Game design itself is not just for those looking to get into the industry either. It is a surprisingly multi-faceted, interdisciplinary thing. In this class, you’ll have a lot of say in what talents you develop and gain experience working in teams. 

You may worry that you’re not a creative person. Don’t. This class is for everyone and the secret of creativity is simple enough to share here: steal. Everything is a remix. Shakespeare may have made up words but he told others' stories.  

Behind the art of game design lies another reason to sign up: to know more about this city. I grew up here and didn’t know much about this place until I learned how to learn about place through design. This course is about finding what’s hidden in ABQ and making it visible. 

Games may sound like a funny way to know a place at first, but to make a game about a place or issue, you must set out to get to know that thing deeply and from a variety of perspectives. You need to know how to make it interesting to someone else. More than that, games and play are a fundamental factor humanity, and it’s a bit silly that we treat them as only for children. Everything is a game of some kind. It’s about time to figure out how they work from the inside. 

Here are a couple videos that might help you think through these ideas a bit if they seem especially new. 

Typically, we focus on using mobile games to explore place, sometimes called augmented reality (AR). The basic idea is that instead of being glued to the phone screen or stuck indoors, the software might work as a key that unlocks new experiences within the world. It isn’t exactly a new idea—I see you Pokemon Go—but it’s new enough that this field has not yet seen its Einsteins. With a good idea, hard work, and some luck, you could come up with something that might really go somewhere.  

You can see some of the ideas that past students have tried here, here, here, here, and here. Beyond the limitless possibilities of a new medium, there are groups on campus and across the world who are looking for designers help them connect people to places and ideas. 

In this course, we will learn about and practice game design. We’ll go outside the classroom and into the community. And the next time you are looking for a way to recruit participation in any endeavor, you’ll look back to those experiences and find something useful. 


While game design is not learned through passive reading, we will still have some help to arrive at some common background. 

  • Games, Design, and Play (GD&P) by Macklin and Sharp. 
  • Extra Credits on YouTube 
  • How to Do Things with Videogames by Ian Bogost 

We will also read, watch, and play plenty else, much of which you will need to find on your own and bring back to us. One of the most exciting things about the class is how it can change based on who walks in the door. 

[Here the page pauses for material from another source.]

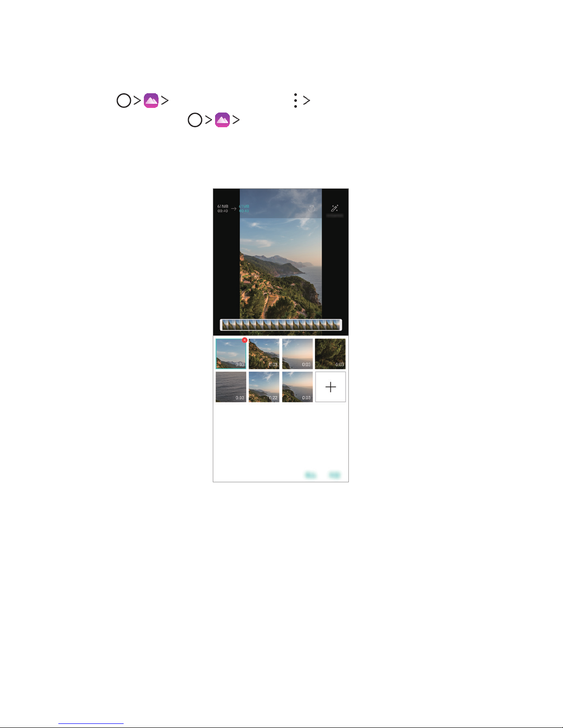
Task: Select the gray water surface clip
Action: pyautogui.click(x=231, y=387)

Likewise, when it comes to the city, there is more out there than we can hope to cover. Instead, we will need to work together to find useful sources. Not all of these will be paper. We will be exploring physically as well. 

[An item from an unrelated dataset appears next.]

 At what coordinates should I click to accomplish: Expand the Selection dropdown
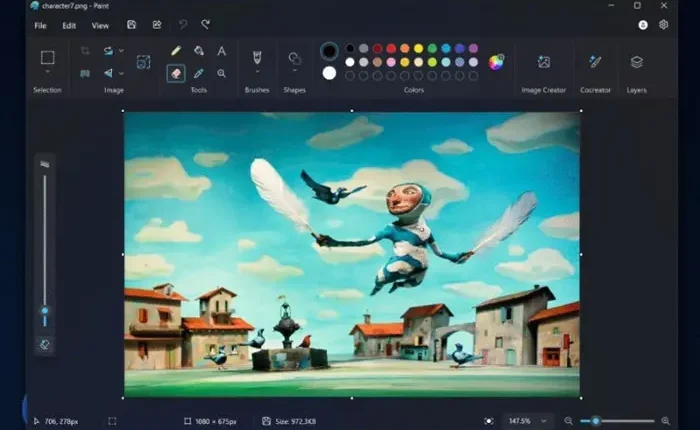pyautogui.click(x=47, y=74)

That said, there are some likely texty texts that can give us some basics when it comes to feeling a bit better informed about this place. Even if you don’t sign up, I highly recommend these. 

  • Albuquerque: A City at the End of the World by VB Price (former Honors professor too) 
  • City at the Edge (Podcast) by Matt Smith, Ty Bannerman, and Nora Hicky (also a former Honors professor) 



  • The center of the course is a small-team design project, a local game.  
  • There is background work that goes into becoming informed about the city, games, place. Usual Honors stuff: reading, discussing, a bit of informal writing. 
  • Exploring: How can you get to know places better without going there and meeting people? Where and when will depend on us, but be excited to spend some time out in the city. 
  • Trying new things: whether we're talking about game design software, going places, or teamwork, there are no expectations for where you are when we start, but the idea is to take them on with gusto. 
  • Working on teams: This class isn't a collection of individuals checking boxes. It will depend a lot on bringing in your ideas and working with those of others. You need to be willing to treat being a part of this group as a major responsibility. 
  • Playing games: you don't need to be a gamer. Not at all. But how can you make games without spending some time playing them? Playing games as homework isn't for everyone. It's harder than it sounds. 

About the Instructor(s): Chris Holden

Chris Holden, originally from ABQ, has been a professor in Honors since 2008. He is a mathematician (PhD, Number Theory, U.Wisconsin-Madison) and his research centers on issues of learning, place and games (not math). He has affiliate appointments in both the Organizational and Information Learning Sciences and the Educational Linguistics programs. He's helped make games about everything from language to history to science in contexts that range from the classroom to museums to the outside world. Learning about games has helped him to recover and understand the central role learning plays in our lives, in and outside school. He is also the Scholars Wing faculty advisor so you can find him in Hokona too.